WHAT THE EXERCISE ASKS :: Up to and including the line with "829x504 pixels.", reproduce the listing below exactly, beginning at its first line.

DATA FOR PROCESSING ::
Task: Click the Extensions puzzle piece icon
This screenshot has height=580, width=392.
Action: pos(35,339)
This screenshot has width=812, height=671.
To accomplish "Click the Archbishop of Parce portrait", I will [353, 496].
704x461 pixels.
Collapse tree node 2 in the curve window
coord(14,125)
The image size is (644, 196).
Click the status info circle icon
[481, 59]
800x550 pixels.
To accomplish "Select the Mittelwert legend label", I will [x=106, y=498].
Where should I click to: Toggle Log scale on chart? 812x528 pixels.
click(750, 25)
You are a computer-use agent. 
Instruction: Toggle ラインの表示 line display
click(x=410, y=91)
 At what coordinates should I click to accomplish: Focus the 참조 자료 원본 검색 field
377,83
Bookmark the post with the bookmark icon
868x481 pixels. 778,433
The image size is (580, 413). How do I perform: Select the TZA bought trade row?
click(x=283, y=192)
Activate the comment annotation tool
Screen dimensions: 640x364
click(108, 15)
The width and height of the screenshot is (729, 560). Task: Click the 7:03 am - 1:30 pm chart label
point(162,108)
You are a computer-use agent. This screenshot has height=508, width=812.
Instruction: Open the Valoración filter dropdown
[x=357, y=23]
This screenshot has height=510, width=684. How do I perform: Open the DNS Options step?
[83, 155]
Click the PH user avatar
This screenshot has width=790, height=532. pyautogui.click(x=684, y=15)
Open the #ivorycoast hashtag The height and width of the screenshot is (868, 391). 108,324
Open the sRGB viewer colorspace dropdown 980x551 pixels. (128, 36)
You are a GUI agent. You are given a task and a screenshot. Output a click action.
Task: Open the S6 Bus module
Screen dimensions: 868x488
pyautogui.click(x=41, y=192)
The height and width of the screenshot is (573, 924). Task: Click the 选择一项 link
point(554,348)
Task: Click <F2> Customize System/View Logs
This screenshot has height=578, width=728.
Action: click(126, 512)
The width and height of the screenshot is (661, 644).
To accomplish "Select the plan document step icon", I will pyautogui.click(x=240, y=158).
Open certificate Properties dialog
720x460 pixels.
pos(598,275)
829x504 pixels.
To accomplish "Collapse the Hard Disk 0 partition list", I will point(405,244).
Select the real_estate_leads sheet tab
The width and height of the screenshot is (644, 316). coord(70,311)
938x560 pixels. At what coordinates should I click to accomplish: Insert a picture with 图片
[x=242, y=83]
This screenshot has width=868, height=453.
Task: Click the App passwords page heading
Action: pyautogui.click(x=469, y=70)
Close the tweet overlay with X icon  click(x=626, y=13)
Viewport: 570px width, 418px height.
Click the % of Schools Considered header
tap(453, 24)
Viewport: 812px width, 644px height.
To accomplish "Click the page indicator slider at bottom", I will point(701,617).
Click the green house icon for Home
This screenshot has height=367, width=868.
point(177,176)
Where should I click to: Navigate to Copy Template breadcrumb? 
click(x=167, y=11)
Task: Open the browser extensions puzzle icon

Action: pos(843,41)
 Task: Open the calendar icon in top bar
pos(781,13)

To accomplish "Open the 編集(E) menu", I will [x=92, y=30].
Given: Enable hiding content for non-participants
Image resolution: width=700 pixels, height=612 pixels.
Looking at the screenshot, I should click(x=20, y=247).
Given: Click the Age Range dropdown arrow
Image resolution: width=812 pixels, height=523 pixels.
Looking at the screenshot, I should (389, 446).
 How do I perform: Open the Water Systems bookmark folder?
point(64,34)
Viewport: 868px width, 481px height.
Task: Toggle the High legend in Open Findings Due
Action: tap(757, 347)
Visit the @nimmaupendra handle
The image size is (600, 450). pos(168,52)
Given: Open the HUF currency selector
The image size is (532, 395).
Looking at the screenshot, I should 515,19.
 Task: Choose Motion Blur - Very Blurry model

ANSWER TO THIS TASK ::
Task: Click the Extensions puzzle piece icon
This screenshot has height=580, width=392.
Action: pos(35,339)
This screenshot has width=812, height=671.
To accomplish "Click the Archbishop of Parce portrait", I will [353, 496].
704x461 pixels.
Collapse tree node 2 in the curve window
coord(14,125)
The image size is (644, 196).
Click the status info circle icon
[481, 59]
800x550 pixels.
To accomplish "Select the Mittelwert legend label", I will [x=106, y=498].
Where should I click to: Toggle Log scale on chart? 812x528 pixels.
click(750, 25)
You are a computer-use agent. 
Instruction: Toggle ラインの表示 line display
click(x=410, y=91)
 At what coordinates should I click to accomplish: Focus the 참조 자료 원본 검색 field
377,83
Bookmark the post with the bookmark icon
868x481 pixels. 778,433
The image size is (580, 413). How do I perform: Select the TZA bought trade row?
click(x=283, y=192)
Activate the comment annotation tool
Screen dimensions: 640x364
click(108, 15)
The width and height of the screenshot is (729, 560). Task: Click the 7:03 am - 1:30 pm chart label
point(162,108)
You are a computer-use agent. This screenshot has height=508, width=812.
Instruction: Open the Valoración filter dropdown
[x=357, y=23]
This screenshot has height=510, width=684. How do I perform: Open the DNS Options step?
[83, 155]
Click the PH user avatar
This screenshot has width=790, height=532. pyautogui.click(x=684, y=15)
Open the #ivorycoast hashtag The height and width of the screenshot is (868, 391). 108,324
Open the sRGB viewer colorspace dropdown 980x551 pixels. (128, 36)
You are a GUI agent. You are given a task and a screenshot. Output a click action.
Task: Open the S6 Bus module
Screen dimensions: 868x488
pyautogui.click(x=41, y=192)
The height and width of the screenshot is (573, 924). Task: Click the 选择一项 link
point(554,348)
Task: Click <F2> Customize System/View Logs
This screenshot has height=578, width=728.
Action: click(126, 512)
The width and height of the screenshot is (661, 644).
To accomplish "Select the plan document step icon", I will pyautogui.click(x=240, y=158).
Open certificate Properties dialog
720x460 pixels.
pos(598,275)
829x504 pixels.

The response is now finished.